Check size before broadcasting:
import sys
import pickle
def get_broadcast_size(data):
"""Estimate serialized size of data for broadcasting."""
# Pickle gives a reasonable estimate of serialized size
serialized = pickle.dumps(data)
size_mb = len(serialized) / (1024 * 1024)
return size_mb
# Before broadcasting
lookup_table = load_lookup_data()
size = get_broadcast_size(lookup_table)
print(f"Broadcast size: {size:.2f} MB")
if size > 500:
print("WARNING: Large broadcast may cause memory pressure")
if size > 1024:
raise ValueError("Broadcast too large - refactor to use join or partition")
# Proceed with broadcast
broadcast_lookup = sc.broadcast(lookup_table)
Monitor in Spark UI:
Navigate to the “Storage” tab in Spark UI to see broadcast variables. Look for entries prefixed with “broadcast_” showing size and memory usage per executor.
Driver memory configuration:
# Ensure driver has headroom for broadcasts
spark-submit \
--driver-memory 8g \
--conf spark.driver.maxResultSize=4g \
your_job.py
Common Pitfalls and Debugging
The most insidious broadcast problem is accidental closure capture. Your code looks fine, runs without errors, but performs terribly:
# WRONG: Closure capture - ships data with every task
lookup_dict = {"a": 1, "b": 2, "c": 3} # This gets serialized per task
def bad_enrichment(row):
return lookup_dict.get(row.key, 0) # Captures lookup_dict in closure
rdd.map(bad_enrichment) # Slow! Serializes lookup_dict 10,000 times
# RIGHT: Explicit broadcast - ships data once per executor
broadcast_lookup = sc.broadcast({"a": 1, "b": 2, "c": 3})
def good_enrichment(row):
return broadcast_lookup.value.get(row.key, 0)
rdd.map(good_enrichment) # Fast!

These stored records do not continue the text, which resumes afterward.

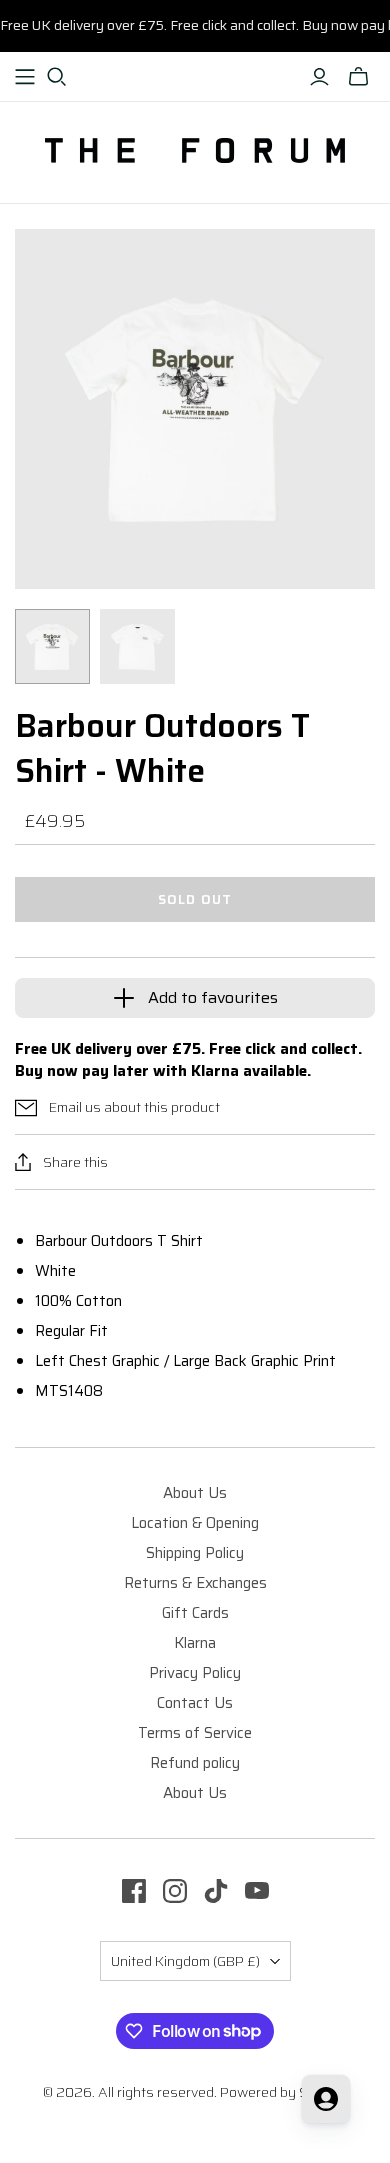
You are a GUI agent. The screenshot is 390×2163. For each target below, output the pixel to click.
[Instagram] (175, 1891)
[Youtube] (257, 1891)
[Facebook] (134, 1891)
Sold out (194, 899)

Uses cached broadcast
Other common mistakes:
# WRONG: Modifying broadcast data (undefined behavior)
broadcast_data = sc.broadcast({"count": 0})
def bad_counter(x):
broadcast_data.value["count"] += 1 # Don't do this!
return x
# WRONG: Broadcasting non-serializable objects
import threading
lock = threading.Lock()
sc.broadcast(lock) # Fails: can't serialize Lock
# WRONG: Forgetting .value
broadcast_map = sc.broadcast({"key": "value"})

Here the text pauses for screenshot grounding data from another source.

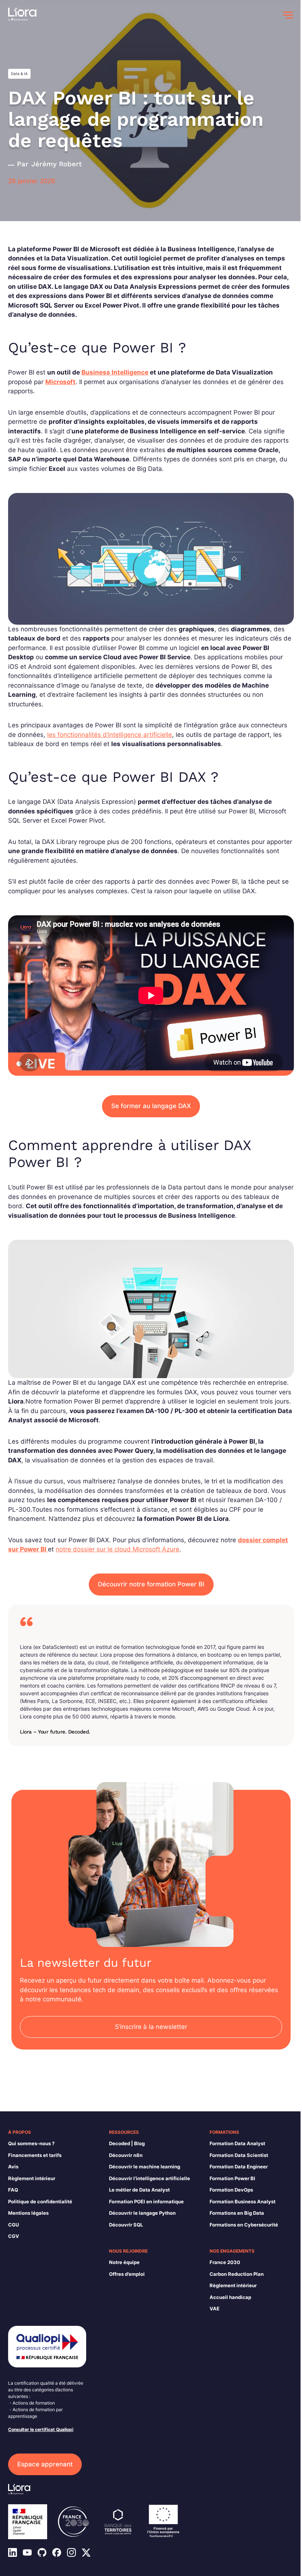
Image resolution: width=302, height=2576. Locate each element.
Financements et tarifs (35, 2155)
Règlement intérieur (31, 2178)
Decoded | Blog (127, 2143)
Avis (13, 2166)
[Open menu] (288, 15)
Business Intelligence (114, 372)
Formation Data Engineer (239, 2166)
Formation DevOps (231, 2190)
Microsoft (60, 382)
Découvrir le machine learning (144, 2166)
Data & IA (19, 73)
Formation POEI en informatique (146, 2201)
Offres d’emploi (127, 2274)
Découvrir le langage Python (142, 2213)
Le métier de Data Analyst (139, 2190)
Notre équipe (124, 2262)
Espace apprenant (45, 2464)
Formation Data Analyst (237, 2143)
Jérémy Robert (56, 164)
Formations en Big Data (237, 2213)
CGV (13, 2236)
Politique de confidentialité (40, 2201)
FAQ (13, 2190)
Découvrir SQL (126, 2225)
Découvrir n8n (126, 2155)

result = broadcast_map.get("key") # AttributeError!
result = broadcast_map.value.get("key") # Correct
Performance Optimization Techniques
Enable Kryo serialization for faster broadcast:
spark = SparkSession.builder \
.config("spark.serializer", "org.apache.spark.serializer.KryoSerializer") \
.config("spark.kryo.registrationRequired", "false") \
.getOrCreate()
Force broadcast joins in SQL:
# Using SQL hint
spark.sql("""
SELECT /*+ BROADCAST(products) */
s.*, p.product_name
FROM sales s
JOIN products p ON s.product_id = p.product_id
""")
# Configure auto-broadcast threshold
spark.conf.set("spark.sql.autoBroadcastJoinThreshold", 100 * 1024 * 1024) # 100MB
Combining with accumulators for metrics:
broadcast_rules = sc.broadcast(validation_rules)

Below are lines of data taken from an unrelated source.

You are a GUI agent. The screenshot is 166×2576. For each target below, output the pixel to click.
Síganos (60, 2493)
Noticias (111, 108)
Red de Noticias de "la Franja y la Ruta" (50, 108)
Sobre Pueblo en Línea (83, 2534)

invalid_count = sc.accumulator(0)
def validate_and_count(row):
rules = broadcast_rules.value
if not rules.validate(row):
invalid_count.add(1)
return None
return row
results = rdd.map(validate_and_count).filter(lambda x: x is not None)
print(f"Invalid records: {invalid_count.value}")
Cleanup and Resource Management
Broadcast variables stick around until you explicitly remove them. In long-running applications like streaming jobs, this causes memory leaks:
# Manual cleanup
broadcast_data = sc.broadcast(large_dict)
# ... use it ...
# Remove from executor memory (lazy - happens on next GC)
broadcast_data.unpersist()
# Remove from driver and block manager (immediate, can't use after)
broadcast_data.destroy()
Automated cleanup pattern for streaming:
class BroadcastManager:
def __init__(self, sc):
self.sc = sc
self.current_broadcast = None
def update(self, new_data):
"""Replace broadcast with new data, cleaning up old."""
old_broadcast = self.current_broadcast
self.current_broadcast = self.sc.broadcast(new_data)
if old_broadcast is not None:
old_broadcast.unpersist()
return self.current_broadcast
# Usage in streaming
manager = BroadcastManager(sc)
def refresh_lookup():
new_data = fetch_latest_from_database()
manager.update(new_data)
# Refresh periodically
scheduler.schedule(refresh_lookup, interval=timedelta(hours=1))
Broadcast variables are one of Spark’s most powerful optimization tools, but they require deliberate management. Size them appropriately, broadcast explicitly rather than through closures, and clean up after yourself. Get these basics right, and you’ll avoid the most common performance traps in distributed data processing.